Lo scempio nella città drusa di Sweyda, in Siria, perpetrato dai beduini e dalle fazioni islamiche radicali nei confronti di uomini, donne e bambini drusi provocando 1400 morti e un numero imprecisato di donne in ostaggio, ha fatto salire alla ribalta in Israele, ma molto meno in Italia e nel resto dell’Occidente la questione drusa in Siria. I drusi sono una popolazione pacifica di origine araba che ha abbandonato l’Islam nel 1017 costituendo una religione che ha elementi cristiani ed islamici. Pur avendo le caratteristiche proprie di un popolo, non hanno velleità territoriali di autodeterminazione; si adattano pacificamente al governo dello Stato nel quale vivono. È scontato che un regime islamico sunnita come quello che si è instaurato cacciando Assad, l’Iran e i russi dal territorio siriano rappresenta, come si è tragicamente visto subito, un grave pericolo per la comunità drusa.
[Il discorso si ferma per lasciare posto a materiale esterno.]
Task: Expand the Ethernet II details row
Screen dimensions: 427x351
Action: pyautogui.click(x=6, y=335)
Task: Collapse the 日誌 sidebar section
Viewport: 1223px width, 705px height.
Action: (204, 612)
Nell’accordo di sicurezza, Israele chiede anche garanzie per l’incolumità dei drusi siriani; l’Idf, come ha già fatto qualche mese fa, è pronta a difenderli e a proteggerli. Bisogna anche considerare che i 25.000 drusi del Golan occupato da Israele hanno moltissimi parenti in Siria e a Sweyda in particolare: le autorità druse hanno chiesto corridoi umanitari con Israele e una maggiore solidarietà operativa da parte israeliana nei confronti dei loro fratelli siriani perseguitati e trucidati. Israeliani e drusi si considerano fratelli e questo sentimento di estrema vicinanza obbliga giustamente lo Stato Ebraico a difendere questa pacifica e orgogliosa popolazione.
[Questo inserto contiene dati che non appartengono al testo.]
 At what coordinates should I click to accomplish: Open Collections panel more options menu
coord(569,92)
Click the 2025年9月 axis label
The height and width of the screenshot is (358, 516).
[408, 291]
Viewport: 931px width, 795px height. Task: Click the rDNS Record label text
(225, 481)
Majdal Shams, villaggio druso ai piedi del Monte Hermon, è tristemente famoso per la strage dei 12 bambini drusi uccisi da un razzo di Hezbollah il 27 luglio del 2024. Quella orribile strage ha paradossalmente rafforzato i legami con il governo israeliano. Basta andare a fare una visita in quei luoghi e si può toccare con mano l’accoglienza, l’ospitalità, la gentilezza di questa popolazione che desidera solo di poter vivere liberamente, come già avviene in Israele. I drusi sono l’esempio, la testimonianza della volontà di pace e di convivenza da parte di Israele con chiunque non desideri annientarla. La comunità drusa in Israele può esprimersi liberamente a qualsiasi livello: è rappresentata in Parlamento come il resto degli arabi israeliani con un forte senso di lealtà nei confronti dello Stato Ebraico.
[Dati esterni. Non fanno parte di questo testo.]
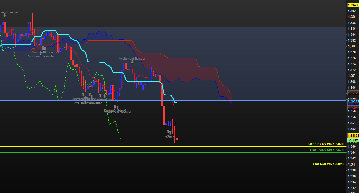Select the green 'Plat Ts/Ks MN 1,34400' label
This screenshot has height=193, width=359.
coord(327,150)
Ma in un mondo che parla a sproposito di genocidio, di un assurdo riconoscimento unilaterale dello stato di Palestina senza neanche chiedere come precondizione il diritto all’esistenza di Israele, la recente mattanza di Sweyda è passata quasi inosservata. Un accordo di sicurezza con un inaffidabile ex terrorista diventato premier siriano appare, in un contesto così assurdo, un lampo di luce nell’oscurità delle cancellerie occidentali.